“Restiamo umani”. Questo pare, forse, essere il vero leit motiv della 70.ma edizione della Mostra Internazionale del Cinema di Venezia. La quarta giornata si apre, infatti, con una serie di splendide pellicole incentrate sullo studio e l’approfondimento dei personaggi piuttosto che sugli effetti e le tecniche cinematografiche. Una vera e propria ovazione ha accolto, in sala stampa, l’arrivo di Judi Dench che, con una magistrale interpretazione della vera storia di Philomena Lee, nell’omonimo film girato da Stephen Frears, in concorso per Venezia 70, rende giustizia alla triste e particolarissima storia di una donna che non ha mai rinunciato all’idea di ritrovare il figlio sottrattole da un’Irlanda bigotta e violenta. Tantissime sono state le domande indirizzate all’attrice che ha evidenziato, con forza, l’importanza estrema di dare voce all’emotività vissuta dalla vera protagonista della vicenda.

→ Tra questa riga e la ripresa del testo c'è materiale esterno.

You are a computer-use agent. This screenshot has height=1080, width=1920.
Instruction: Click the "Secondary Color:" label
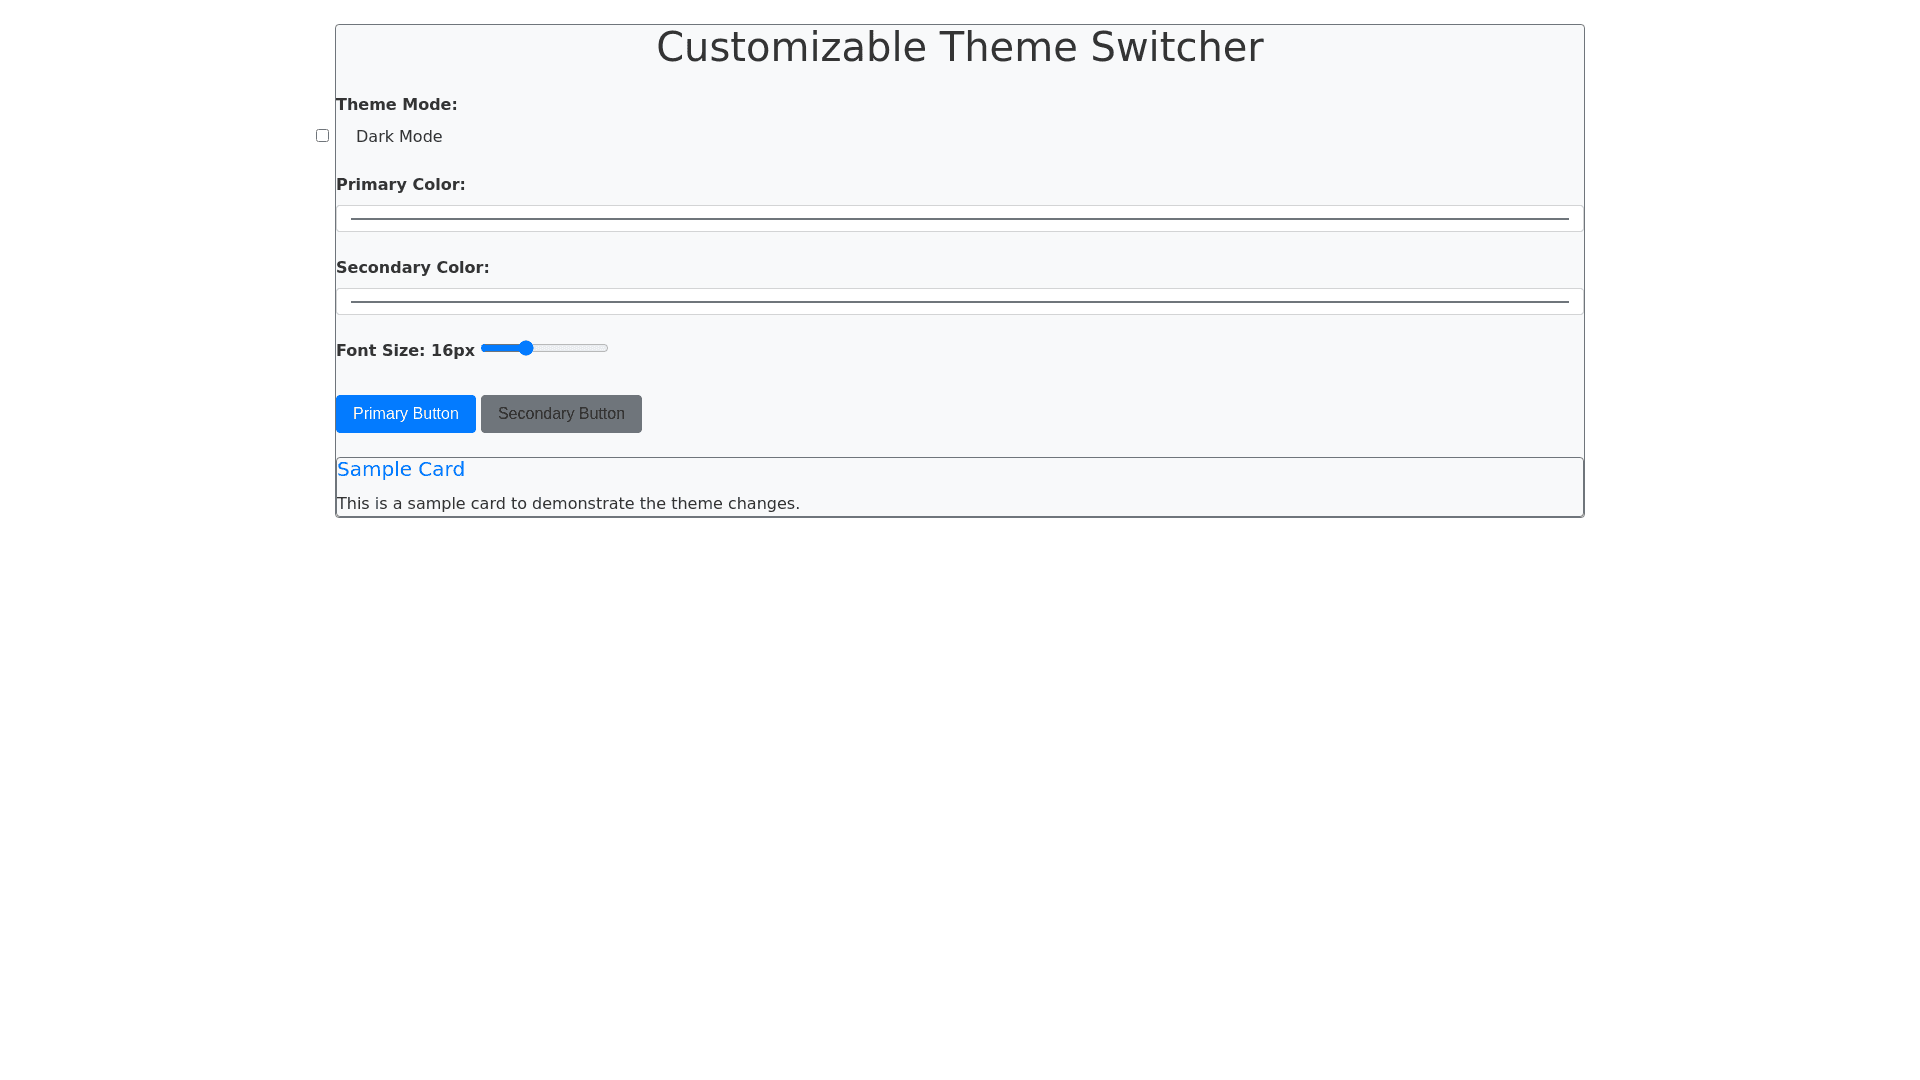click(412, 268)
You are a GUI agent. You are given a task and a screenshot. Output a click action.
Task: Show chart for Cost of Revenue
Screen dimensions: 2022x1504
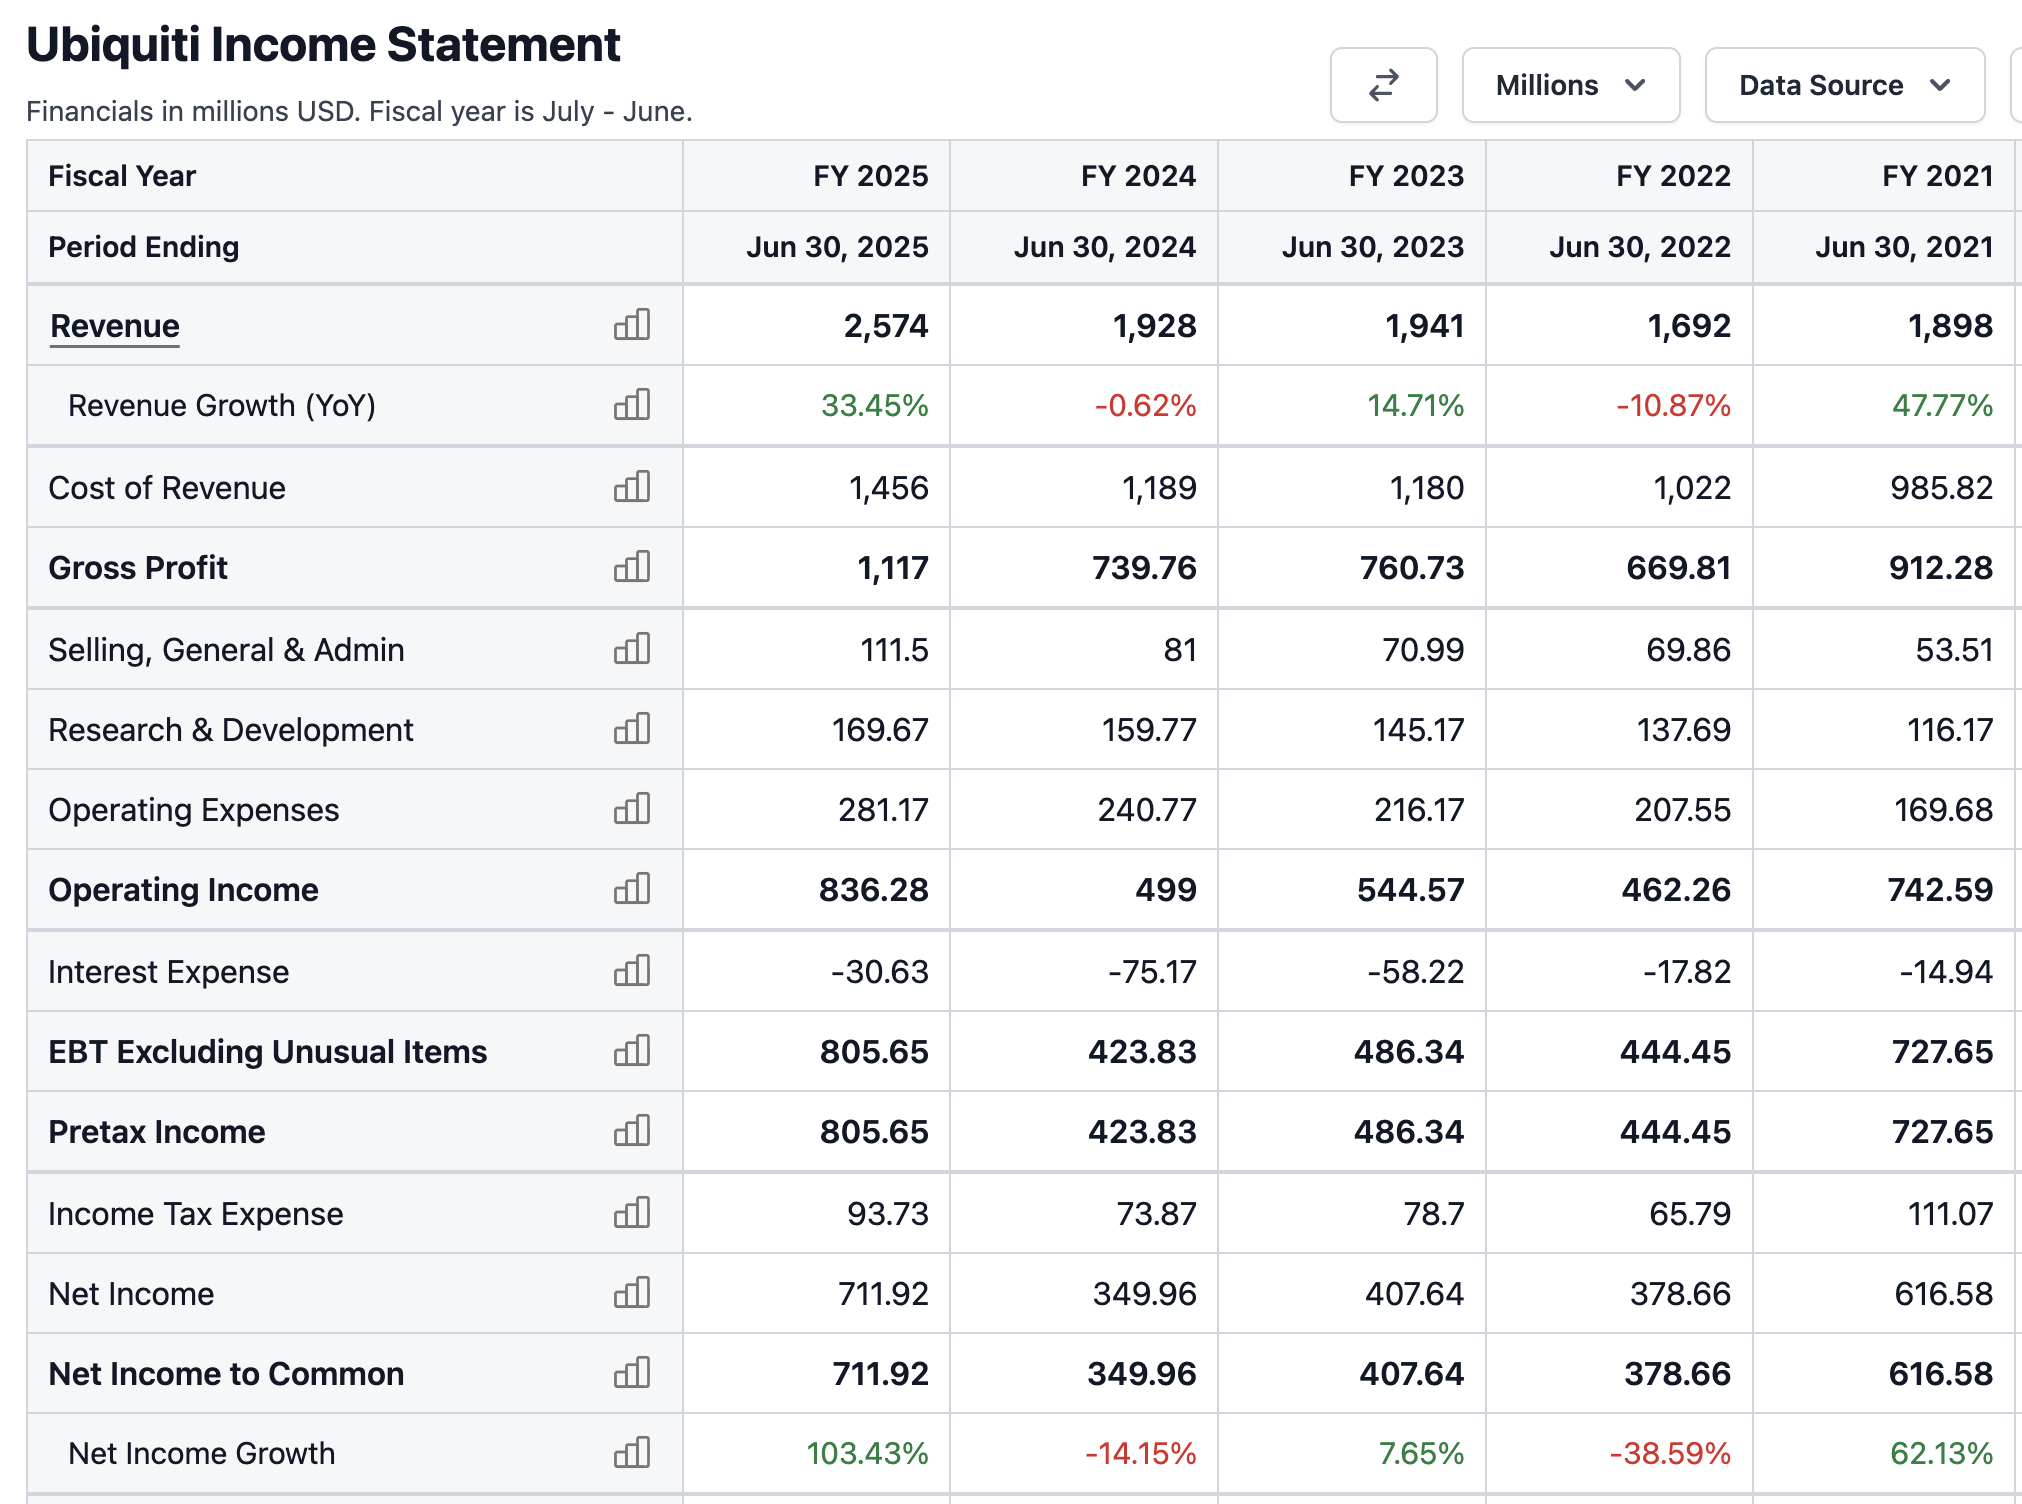[x=632, y=487]
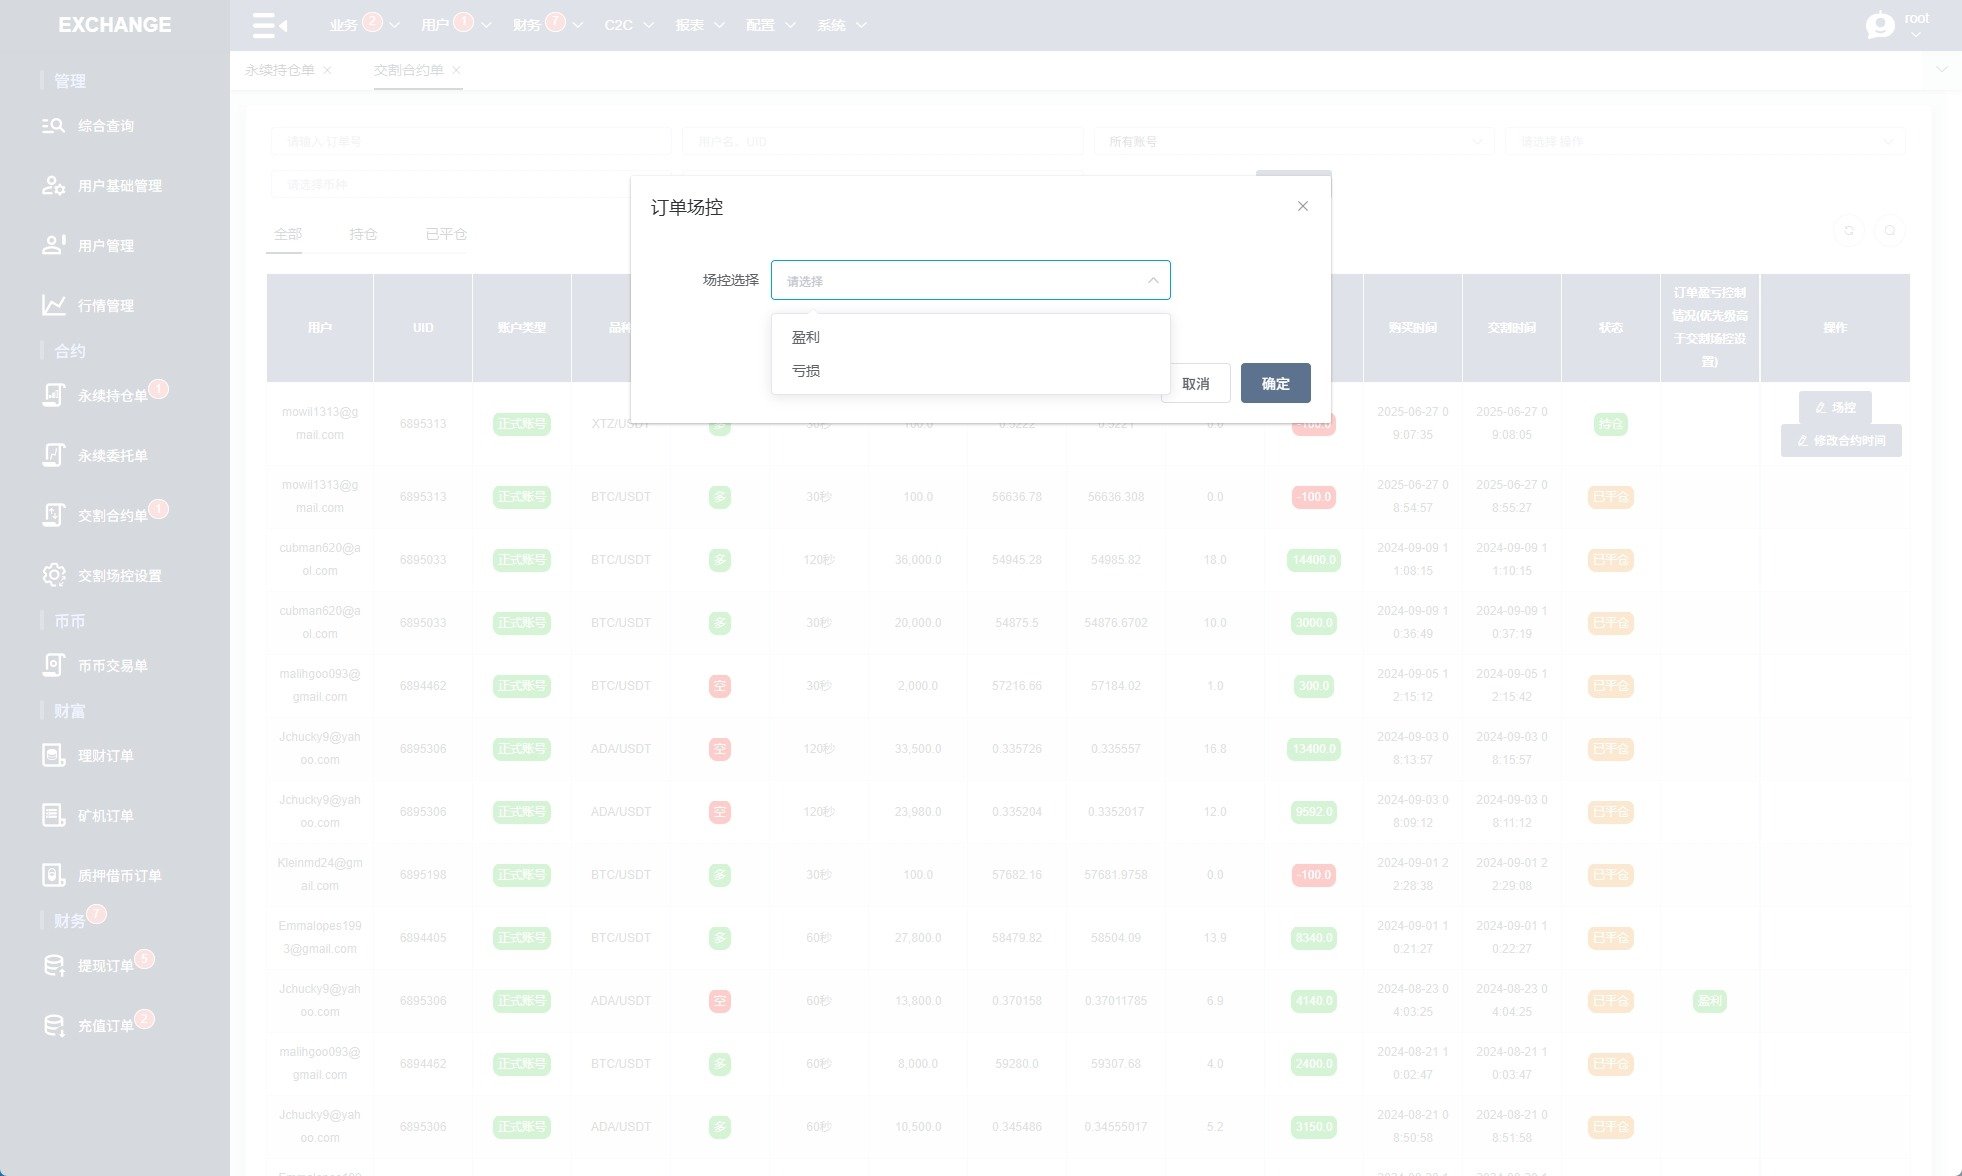
Task: Open 充值订单 in sidebar
Action: click(106, 1026)
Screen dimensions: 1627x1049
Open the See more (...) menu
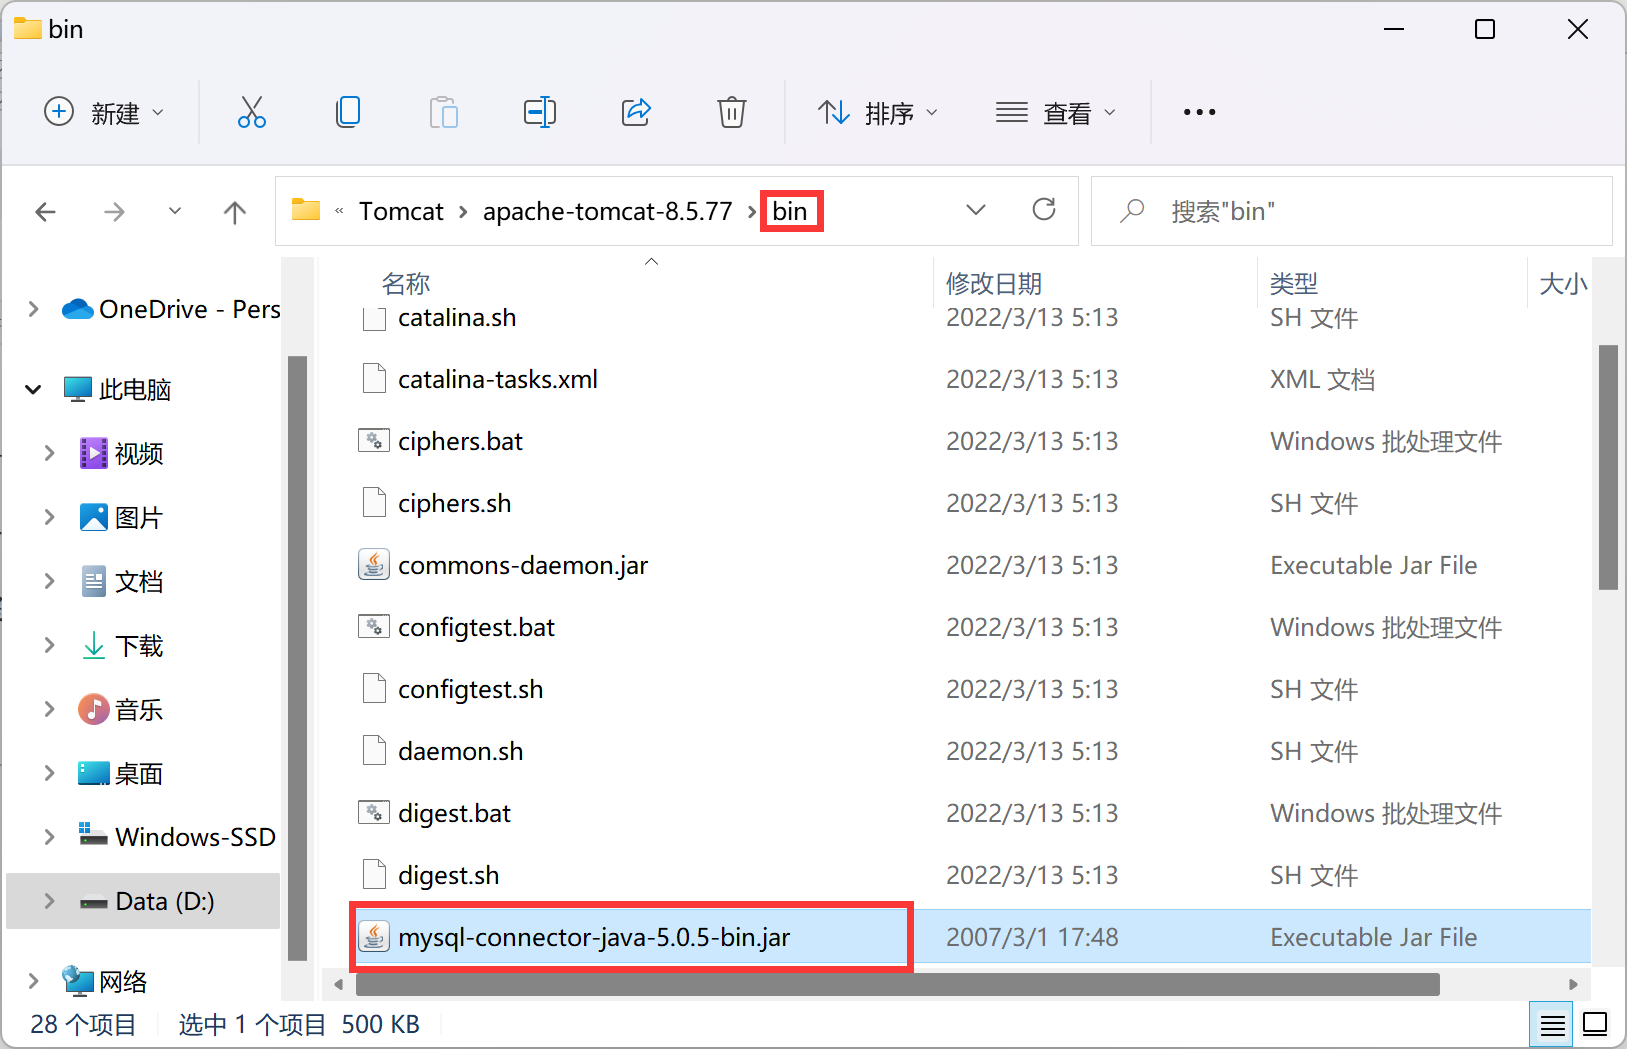coord(1199,112)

A dimostrazione del forte spirito intimista di questa giornata festivaliera, l’opera prima di Enrico Maria Artale “Il terzo tempo” , in competizione per la sezione Orizzonti, è una metafora della vita che, attraverso l’azione salvifica dello sport, torna a girare per il verso giusto offrendo, così, una speranza alla redenzione del giovane e sfortunato protagonista. Il film, prodotto da Aurelio e Luigi De Laurentiis, è in realtà, un produzione del centro sperimentale di cinematografia della Biennale di Venezia e ha riscontrato, nelle parole di Aurelio De Laurentiis, un forte consenso suscitando, tra l’altro, l’idea, da parte dell’imprenditore, di istituire un fondo a disposizione dei soggetti più interessanti prodotti dal centro. Nella sua, ormai nota, veste di contestatore Aurelio De Laurentiis ha sottolineato, inoltre, l’attuale inefficienza del Cinema e, a parte l’elogio fatto all’operato del centro sperimentale e di Elisabetta Bruscolini, simpaticamente definita, “seminatrice di spermatozoi”, ha ulteriormente polemizzato sulla monotematicità dello sport in Italia.
Subito dopo la parentesi dedicata all’ambientalismo radicale di “Night Moves”, girato da Kelly Reichardt, l’attenzione si è riversata su “Wolf Creek 2” di Greg Mc Lean (fuori concorso), sequel del fortunatissimo film incentrato su un personaggio che rappresenta l’incarnazione degli incubi che popolano l’inconscio australiano e che pare avere tutte le carte in regola per confermare il grande successo ottenuto con il primo film. Last, but not least, il film di James Franco “Child of God”, in concorso per Venezia 70, tratto dal romanzo di Cormac McCarthy ed interpretato da un sorprendente Scott Haze, è l’analisi dell’involuzione, degradante, di un essere umano privato degli affetti e dei legami familiari che vive al di fuori dei cardini del vivere civile e che ricorda, purtroppo molto da vicino, molte delle vicende sociali, politiche e culturali che il mondo è attualmente costretto a sopportare.